• Given instruction 1
Format the entries from the line containing "The width and" down through the line containing "coord(155,278)", both lines included, as a two-column CSV with the headers request and answer. Give one row per entry, put each value in a single quoted field with line breaks turned into spaces, and leave the pictures out.

• Document excerpt
The basic idea of RAIM is to leverage redundant measurements at every time step [see snapshot detection scheme (Brown & Chin, 1998; Parkinson & Axelrad, 1988; Sturza, 1988)] or sequentially (Joerger & Pervan, 2013) to come up with probabilistic measures to detect faults and provide statistical bound to protect the state estimate. The advantage of this approach is that it provides the means for rigorous integrity risk computation. It uses redundant measurements to achieve fault detection capability and quantify the impact of undetected faults on state estimation errors. Another advantage is that the calculation of the threshold is based on probability, not selective tuning. Unlike RAIM, in many of the aforementioned works, it is often seen that a particular threshold is handpicked for a given application without rigorous probabilistic calculation.

However, the rigorous IM framework has not always been implemented on emerging non-PNT applications. This is partly due to the sensor measurements’ inhomogeneity or the non-linearity of dynamics in many applications such as UAS. Many systems, such as ADS, have limited redundant and heterogeneous measurements at every time step. This limitation sometimes makes the snapshot of residual-based detection function infeasible to determine faults. And while linearization errors are usually small in the GNSS applications, measurement models in other systems are generally highly nonlinear, and the linearization errors’ can be large. Therefore, the non-linearity might have a significant effect on the existing IM techniques. Lastly, many systems have observability issues [unobservable states (Kassas & Humphreys, 2014) or conditionally observable states (Sun et al., 2019b)], and this is usually overlooked when dealing with IM in GNSS applications.

Another aspect of fault detection in IM is the selection of an appropriate fault detector or test statistic. The goal of a fault detector is to detect fault quickly without raising too many false alarms. For real-time applications, online fault detectors are preferred. There are many online fault detectors such as the simple residual thresholding, KF innovation *χ*^{2} test, least-squares residual-based *χ*^{2} test [or commonly referred as the snapshot RAIM (Brown & Chin, 1998; Parkinson & Axelrad, 1988; Sturza, 1988) in navigation literature], Sequential Probability Ratio (SPRT), Cumulative Sum (CUSUM) test, and Generalized Likelihood Ratio (GLR) test.

Residual thresholding is the most straightforward test as it only requires a threshold to determine whether the data has exceeded the nominal level. The KF innovation χ^{2} test is suitable for any KF-based state estimation, and the least-squares residual-based χ^{2} test is a good choice when redundant measurements are available. The three methods mentioned above deal with linear or quadratic functions of the residual.

• Items
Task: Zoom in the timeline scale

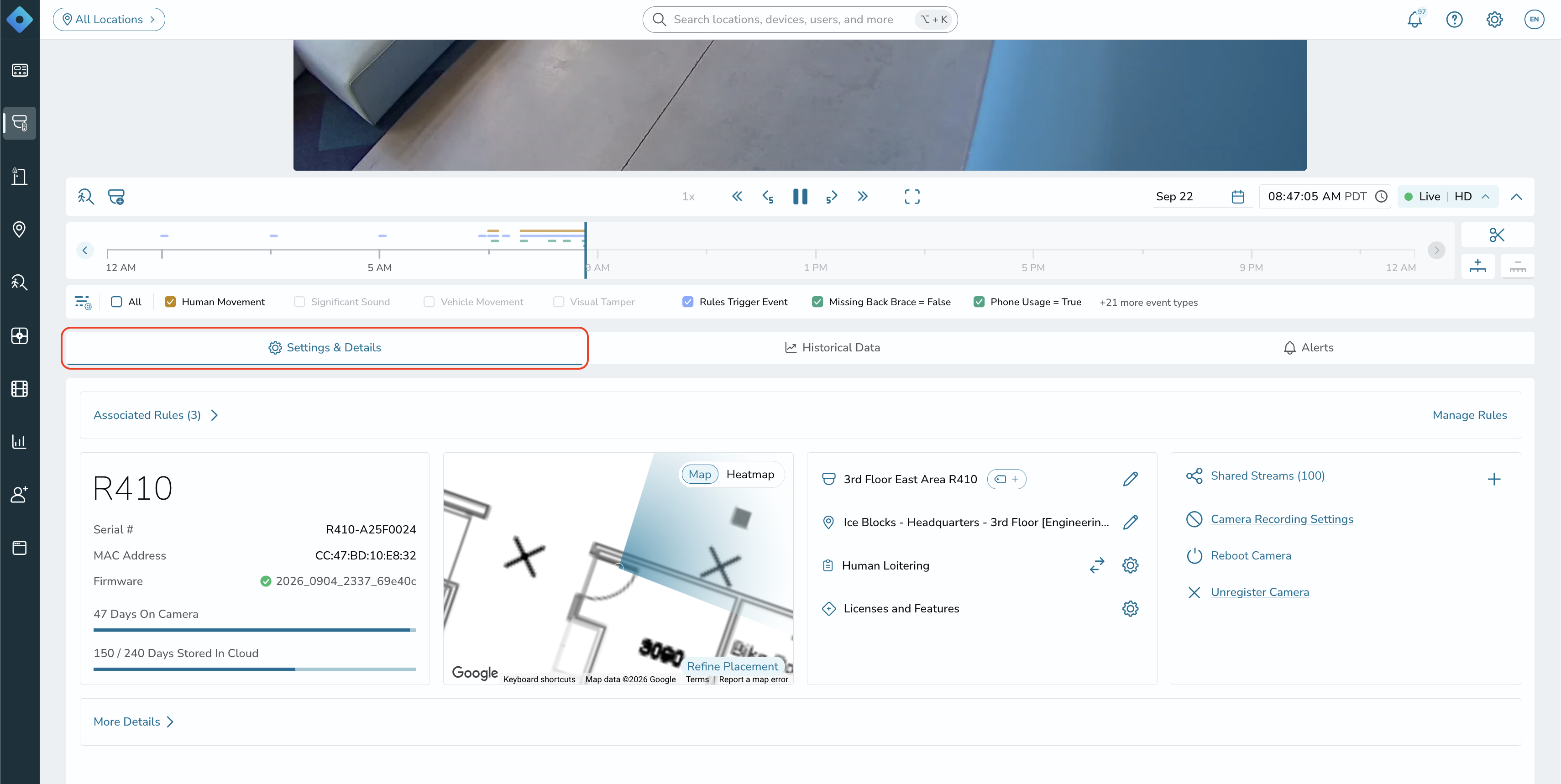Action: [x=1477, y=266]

==

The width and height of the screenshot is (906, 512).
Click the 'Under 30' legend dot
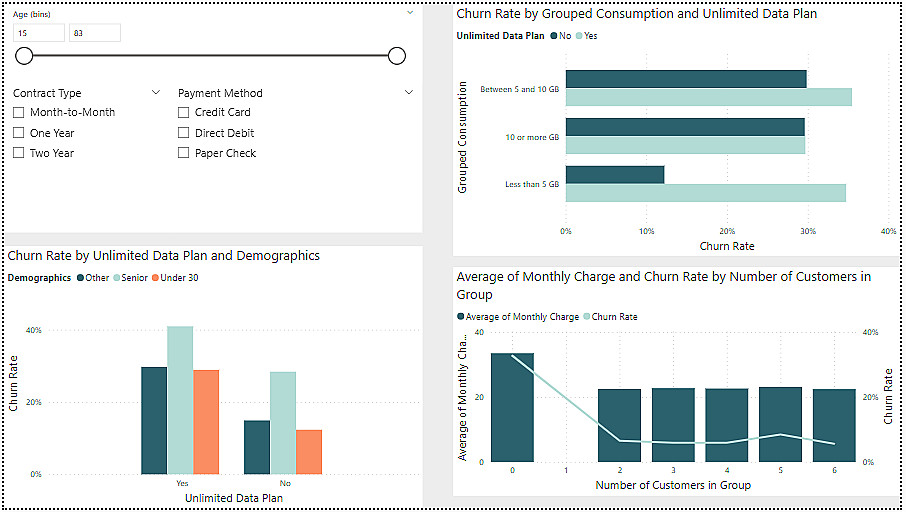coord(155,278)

--

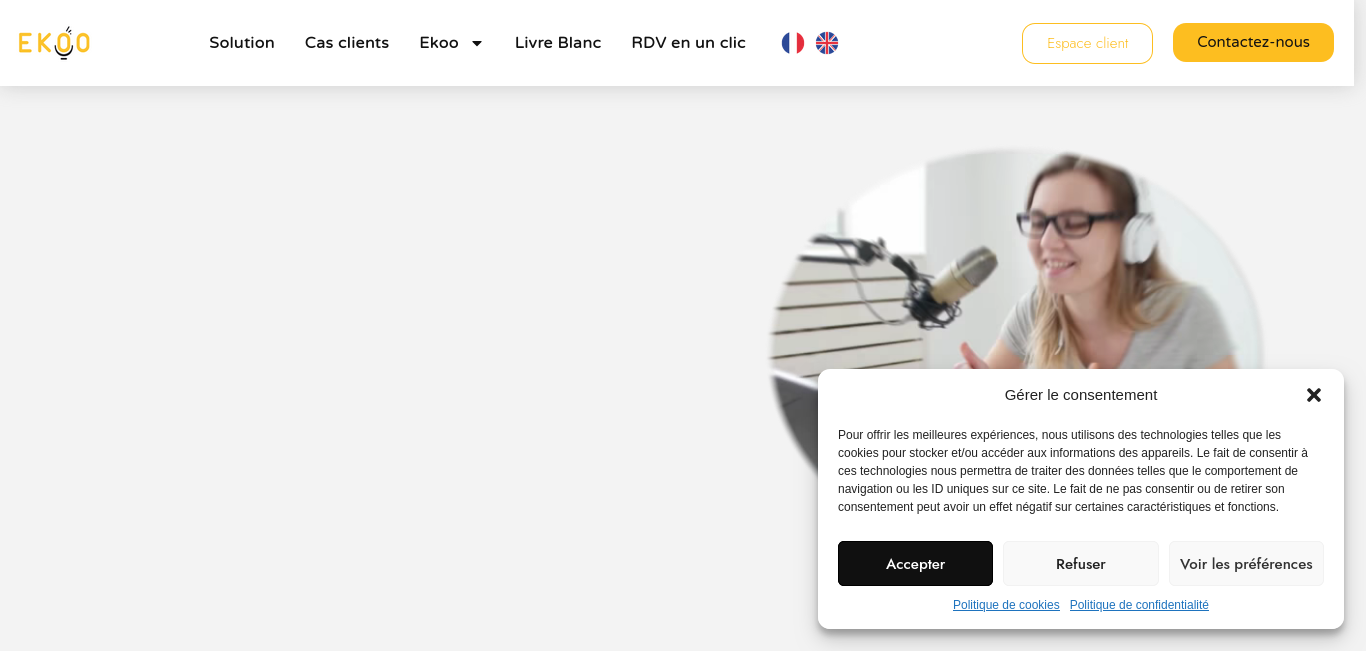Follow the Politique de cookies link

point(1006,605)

• Given instruction 2
In the passage on integrity monitoring, rewrite everything from "The basic idea" down to "rigorous probabilistic calculation.", replacing "threshold" with "cutoff".

• Output 1
request,answer
"The width and height of the screenshot is (906, 512). Click the 'Under 30' legend dot","coord(155,278)"

• Output 2
The basic idea of RAIM is to leverage redundant measurements at every time step [see snapshot detection scheme (Brown & Chin, 1998; Parkinson & Axelrad, 1988; Sturza, 1988)] or sequentially (Joerger & Pervan, 2013) to come up with probabilistic measures to detect faults and provide statistical bound to protect the state estimate. The advantage of this approach is that it provides the means for rigorous integrity risk computation. It uses redundant measurements to achieve fault detection capability and quantify the impact of undetected faults on state estimation errors. Another advantage is that the calculation of the cutoff is based on probability, not selective tuning. Unlike RAIM, in many of the aforementioned works, it is often seen that a particular cutoff is handpicked for a given application without rigorous probabilistic calculation.